McDonald speculated the reason for roster restrictions is likely the size of the AIMS tournament — more than 5,000 shooters competed in 2017 and the tournament took days. As an independent school, the MHSAA restrictions will not affect BA’s regular archery season, but their team size will be limited in the AIMS tournament.
When tournament time comes, BA should be in good shape. The Cougars finished third in MAIS 3A last year, less than 100 points behind champions Simpson Academy.
“We didn’t have but one graduate off our team. We’ve got the potential to have a really good team this year,” McDonald said. “
Bogue Chitto coach Chad Norton said the new MHSAA rules aren’t really affecting the Bobcats. Since the school’s team formed five years ago, they’ve only taken 25 or so shooters to matches, anyway. He has around 30 members this year, including senior Chaney Rutland, who qualified for the all-star shoot last year.
“It makes it all uniform. MHSAA is going to recognize a champion this year,” he said. “Just like in football, you can only put 11 people on the field at one time. Only five people on the basketball court at one time. You can sub in and out from the bench, and that’s the same way you can do under the MHSAA rules.”
Even without MHSAA, Norton purposefully controls his team size to make sure students with few other opportunities get to draw a bow.
“I try not to let any of those baseball and softball kids participate in archery. They have to choose,” he said. “I want kids who are going to be at the practices, and I want them to be kids who probably aren’t going to participate in anything else.”
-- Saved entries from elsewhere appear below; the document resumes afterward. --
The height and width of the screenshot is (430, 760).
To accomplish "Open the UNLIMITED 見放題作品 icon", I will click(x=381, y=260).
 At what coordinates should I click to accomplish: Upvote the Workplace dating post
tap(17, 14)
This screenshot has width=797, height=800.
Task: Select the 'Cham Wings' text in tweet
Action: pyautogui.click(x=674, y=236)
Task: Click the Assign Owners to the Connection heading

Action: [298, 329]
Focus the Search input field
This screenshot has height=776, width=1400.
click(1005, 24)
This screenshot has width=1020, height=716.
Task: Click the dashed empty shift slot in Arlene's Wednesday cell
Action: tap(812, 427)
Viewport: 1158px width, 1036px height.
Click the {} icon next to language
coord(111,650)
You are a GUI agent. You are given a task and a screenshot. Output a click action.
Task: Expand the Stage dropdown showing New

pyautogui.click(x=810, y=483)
Just down the road is Enterprise, where coach Shane Jordan’s archers won south state in 2017 and came in sixth place in the state tournament, just two points behind West Lincoln. He has 29 shooters this season and most of them are experienced.
“We should be in store for a good year,” he said. “The kids here are good at what they do.”
It may be easy to assume all the Southwest Mississippi archers were raised as hunters familiar with a bow. That’s not the case in Enterprise, or anywhere, really.
“Ninety percent of my kids have never picked up a bow. When it comes to archery, it’s not about whether you’ve done it before,” Jordan said. “If you master the techniques, anybody can shoot. When you do get a student who has hunted before it comes to them a lot more natural, but I have kids who can pick up a bow and bull’s-eye on the first shot.”
West Lincoln has seasoned shooters returning this year. Coach Luke Addison said juniors Caleb Weeks, Dalton West, and brothers Will and Nathan Gary trade the team’s top spot back and forth, and freshman Barrett Boyd excelled in the junior ranks last season.
“Our team has gotten to be real competitive,” Addison said. “We have some young shooters who are going to help out as well. They work hard, and once they start shooting a lot of arrows, they’ll start learning how to group them together and that’s what it takes.”